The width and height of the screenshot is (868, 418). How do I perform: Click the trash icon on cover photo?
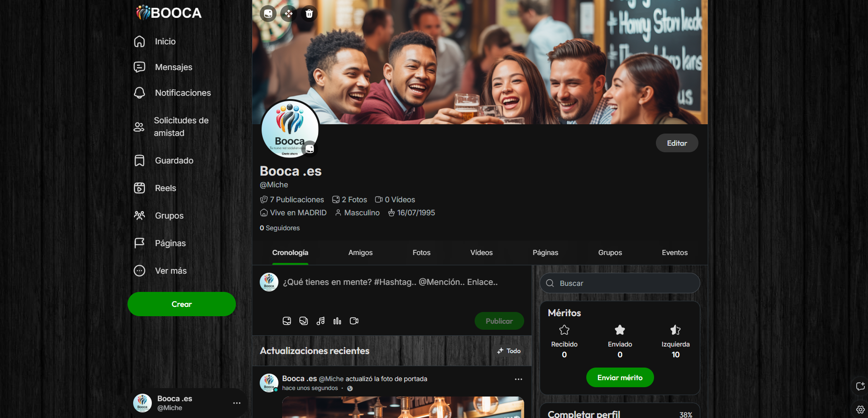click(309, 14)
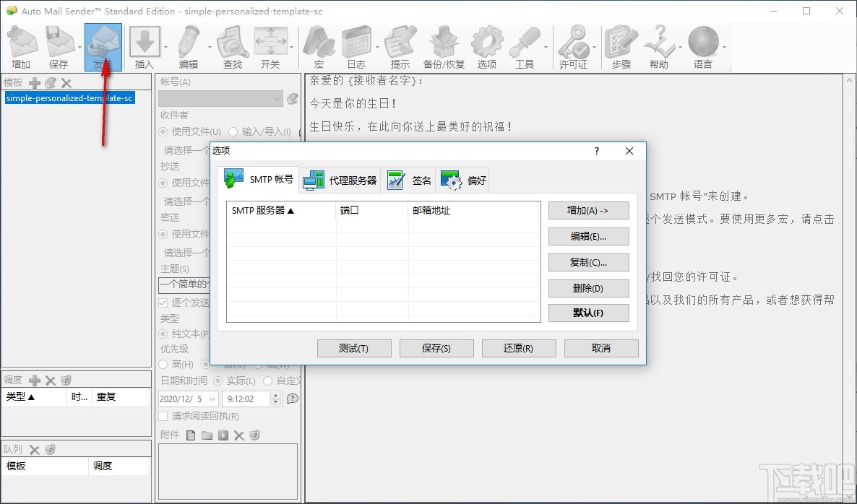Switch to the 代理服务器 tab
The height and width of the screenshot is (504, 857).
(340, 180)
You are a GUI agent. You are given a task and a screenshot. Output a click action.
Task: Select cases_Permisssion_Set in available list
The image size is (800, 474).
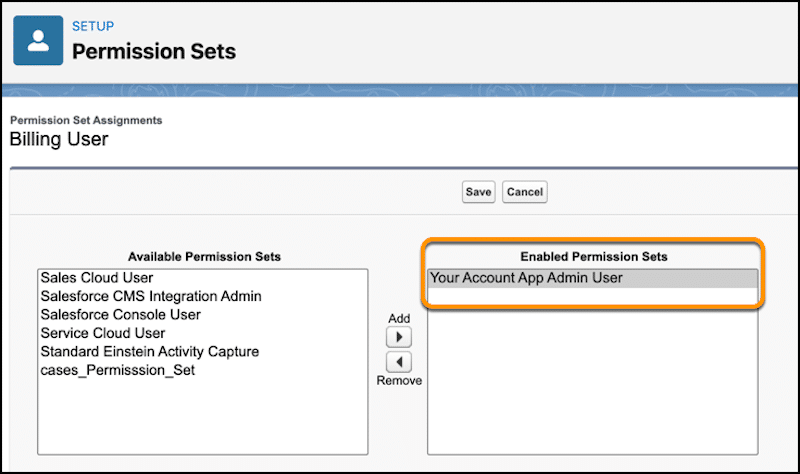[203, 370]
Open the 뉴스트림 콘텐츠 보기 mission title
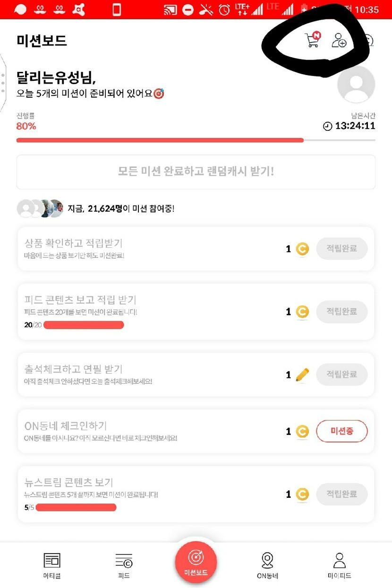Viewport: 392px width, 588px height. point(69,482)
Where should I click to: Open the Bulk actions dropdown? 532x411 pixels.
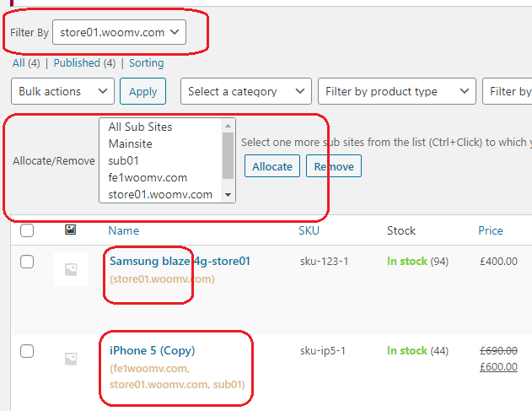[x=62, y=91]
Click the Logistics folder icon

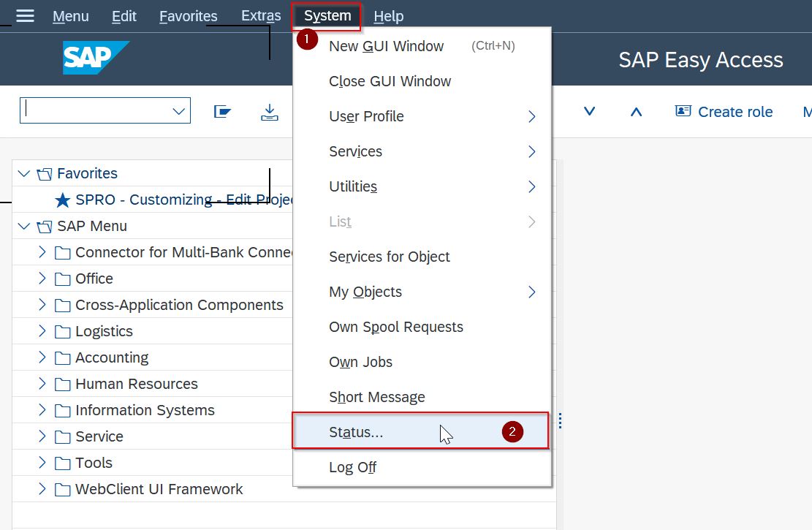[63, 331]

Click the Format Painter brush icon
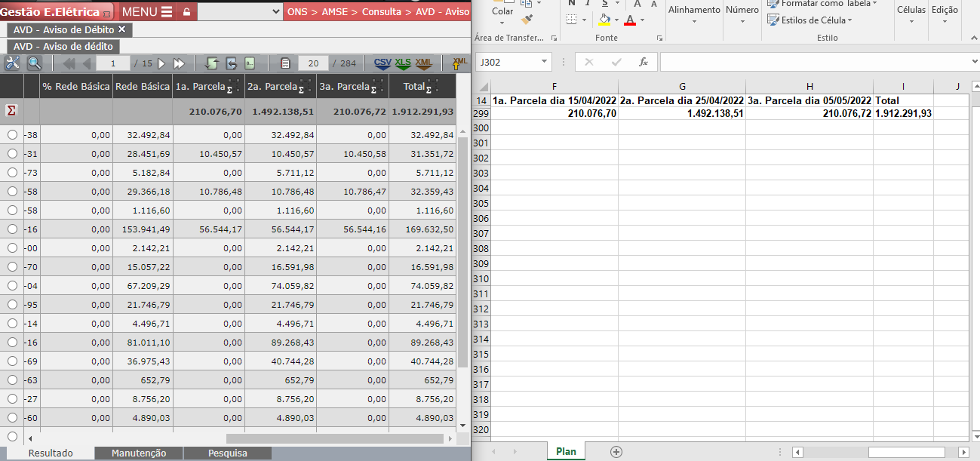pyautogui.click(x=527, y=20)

▶ PROBLEM DETAILS
Take the entries above and restate them word for word, minus their images.

▶ ANSWER FOR THE TASK
The width and height of the screenshot is (868, 418). How do I perform: Click the trash icon on cover photo?
click(309, 14)
Switch to the 代理服务器 tab
The height and width of the screenshot is (504, 857).
(340, 180)
You are a GUI agent. You are given a task and a screenshot. Output a click action.
Task: Select cases_Permisssion_Set in available list
The image size is (800, 474).
[203, 370]
Open the 뉴스트림 콘텐츠 보기 mission title
Viewport: 392px width, 588px height. point(69,482)
Where should I click to: Open the Bulk actions dropdown? 532x411 pixels.
[x=62, y=91]
Click the Logistics folder icon

[63, 331]

Click the Format Painter brush icon
pyautogui.click(x=527, y=20)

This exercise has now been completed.